**WHAT THE TASK REQUIRES:**
Pick out every one of the lines below that contains the string "diameter" and copy each of them. Case must match.

**DATA SHOWN:**
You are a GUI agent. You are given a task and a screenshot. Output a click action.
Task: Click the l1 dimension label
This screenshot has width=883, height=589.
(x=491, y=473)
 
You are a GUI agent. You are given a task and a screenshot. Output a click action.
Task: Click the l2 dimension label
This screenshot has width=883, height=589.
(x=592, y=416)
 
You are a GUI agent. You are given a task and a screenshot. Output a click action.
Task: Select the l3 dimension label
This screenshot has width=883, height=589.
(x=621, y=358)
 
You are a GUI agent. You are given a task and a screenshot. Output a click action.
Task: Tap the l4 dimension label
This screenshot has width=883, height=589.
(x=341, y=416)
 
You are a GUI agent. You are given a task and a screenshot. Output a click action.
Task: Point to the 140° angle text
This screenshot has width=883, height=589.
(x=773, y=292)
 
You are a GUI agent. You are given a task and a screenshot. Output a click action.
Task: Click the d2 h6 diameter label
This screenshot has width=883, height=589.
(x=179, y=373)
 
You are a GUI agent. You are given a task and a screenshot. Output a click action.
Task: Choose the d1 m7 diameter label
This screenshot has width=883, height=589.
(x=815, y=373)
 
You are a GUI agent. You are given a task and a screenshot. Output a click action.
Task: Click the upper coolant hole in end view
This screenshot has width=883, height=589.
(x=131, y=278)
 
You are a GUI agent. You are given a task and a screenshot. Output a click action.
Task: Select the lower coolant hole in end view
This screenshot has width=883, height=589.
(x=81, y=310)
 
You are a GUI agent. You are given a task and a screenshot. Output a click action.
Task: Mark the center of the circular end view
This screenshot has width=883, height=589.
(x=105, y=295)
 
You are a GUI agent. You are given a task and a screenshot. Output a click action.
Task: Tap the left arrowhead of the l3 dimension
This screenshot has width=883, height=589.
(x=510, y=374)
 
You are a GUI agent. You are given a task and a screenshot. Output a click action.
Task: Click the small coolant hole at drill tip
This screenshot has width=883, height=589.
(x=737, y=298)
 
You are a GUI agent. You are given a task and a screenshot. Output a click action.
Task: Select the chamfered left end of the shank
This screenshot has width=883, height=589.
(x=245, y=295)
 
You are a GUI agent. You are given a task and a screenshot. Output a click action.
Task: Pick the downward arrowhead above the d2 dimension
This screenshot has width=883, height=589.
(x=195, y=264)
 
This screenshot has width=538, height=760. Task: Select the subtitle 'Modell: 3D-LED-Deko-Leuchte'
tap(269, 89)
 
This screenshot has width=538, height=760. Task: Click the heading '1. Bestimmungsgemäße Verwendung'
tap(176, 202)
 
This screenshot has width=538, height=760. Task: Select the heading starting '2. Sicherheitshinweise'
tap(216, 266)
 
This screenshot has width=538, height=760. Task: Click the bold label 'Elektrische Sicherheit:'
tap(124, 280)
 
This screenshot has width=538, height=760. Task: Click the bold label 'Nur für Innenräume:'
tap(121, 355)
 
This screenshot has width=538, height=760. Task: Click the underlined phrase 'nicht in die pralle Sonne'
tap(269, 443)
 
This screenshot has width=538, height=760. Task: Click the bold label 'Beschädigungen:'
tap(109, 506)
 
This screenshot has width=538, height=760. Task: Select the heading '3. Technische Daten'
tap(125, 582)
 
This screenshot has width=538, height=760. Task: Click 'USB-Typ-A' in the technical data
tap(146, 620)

**TASK ANSWER:**
Task: Click the d2 h6 diameter label
Task: Choose the d1 m7 diameter label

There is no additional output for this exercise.